O Ministério Público do Trabalho em Goiás (MPT-GO) protocolou, nesta quinta-feira (17/09), uma ação civil pública contra a rede varejista Havan e o empresário Luciano Hang por suposto assédio eleitoral. O processo tramita na Justiça do Trabalho.

A ação tem como base declarações feitas por Hang durante a inauguração de uma filial da empresa em Caldas Novas (GO), no final de agosto. Na ocasião, o empresário criticou pautas trabalhistas, incluindo o fim da escala 6x1.

Segundo o MPT, Hang teria relacionado o posicionamento político dos trabalhadores a possíveis demissões, perda de renda e precarização profissional.

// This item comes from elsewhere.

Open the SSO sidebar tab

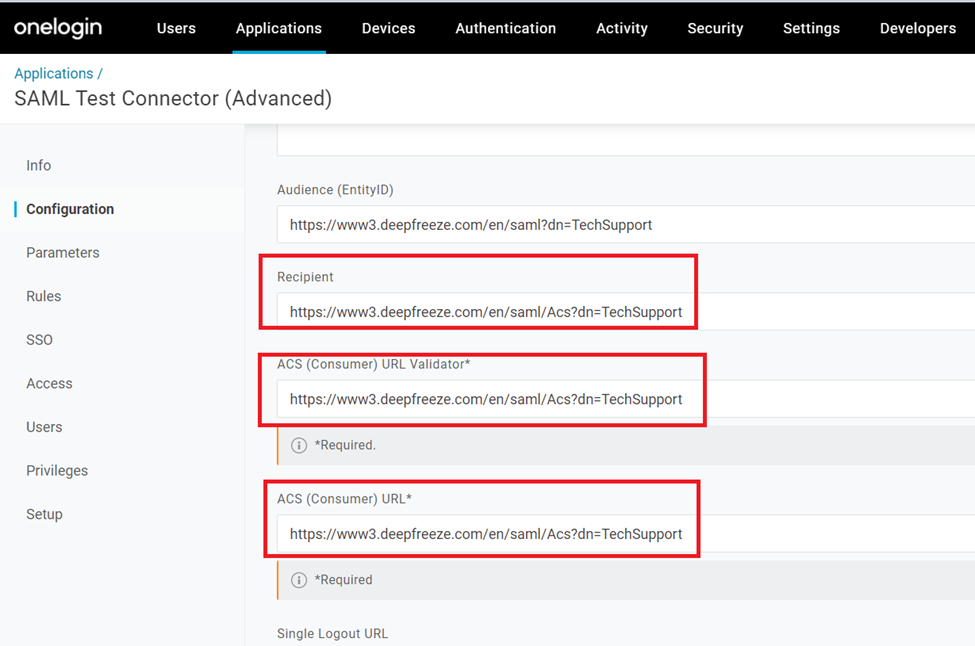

Para o órgão, as declarações configurariam coação e interferência na liberdade política dos funcionários.

O MPT pede que a Havan e Luciano Hang sejam condenados ao pagamento de R$ 30 milhões por danos morais coletivos, além de indenização individual de pelo menos 20 vezes o último salário de cada trabalhador atingido.

O órgão também solicitou que Hang grave um vídeo de retratação em até 48 horas, que os funcionários sejam liberados para votar nos dias de eleição e que a empresa adote normas permanentes de neutralidade política nas lojas. Em nota, o empresário afirmou que tem direito de expressar sua opinião e que estava defendendo a liberdade de poder trabalhar.

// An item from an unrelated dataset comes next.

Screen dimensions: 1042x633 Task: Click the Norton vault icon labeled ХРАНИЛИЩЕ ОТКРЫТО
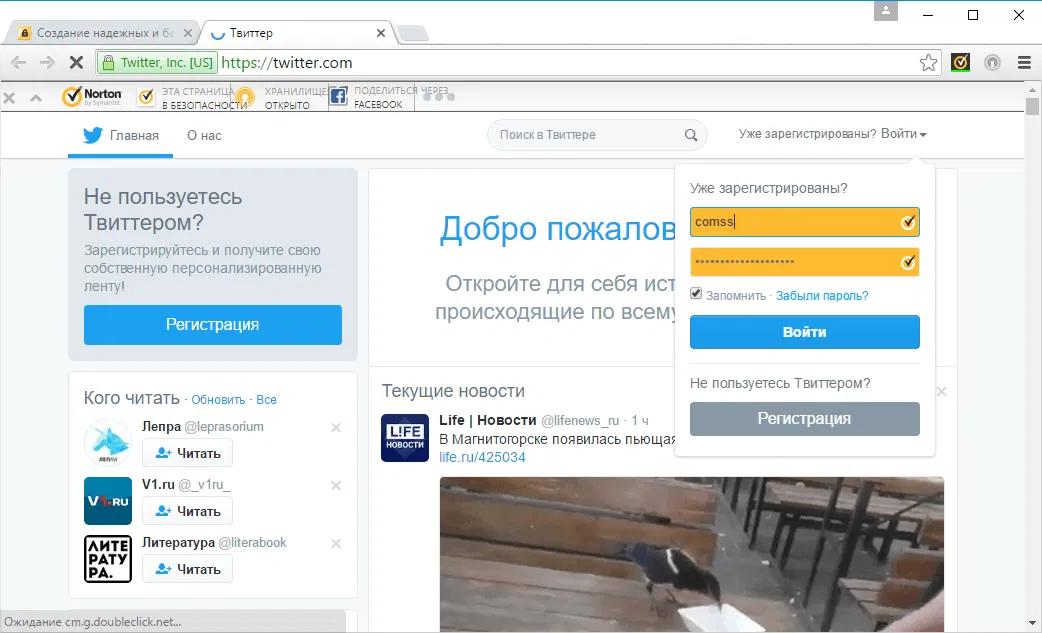pos(245,97)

Foto: Divulgação/ HavanLuciano Hang e Havan

Confira a nota da defesa de Luciano Hang

A Justiça não pode ter lado. A Justiça não pode ser parcial e prejudicar quem gera empregos no país.

Tenho direito de dar a minha opinião. Foi exatamente o que fiz durante a inauguração em Caldas Novas. Eu estava falando sobre a liberdade de poder trabalhar, que o emprego é sinônimo de felicidade e sobre a importância de trabalhar para conquistar seus objetivos. Nesse contexto, expressei minha opinião sobre uma proposta que está sendo discutida no país.

Não falei de candidato. Não falei de partido. Não pedi voto para ninguém. Não determinei em quem ninguém deveria votar. Apenas falei o que penso.

Desde que me manifestei publicamente, em 2018, vivo situações como essa. Quando um empresário se posiciona, fala o que pensa e defende o caminho que acredita ser melhor para o Brasil, passa a ser perseguido.

Não posso abrir mão da minha liberdade de expressão. Muito menos aceitar que uma opinião seja transformada em assédio eleitoral.

Respeito o Ministério Público do Trabalho e respeito a Justiça. Mas também precisam respeitar quem gera emprego, investe no país e acredita no Brasil.

Afinal, vivemos em uma democracia ou ela só vale quando concordamos com o que é dito?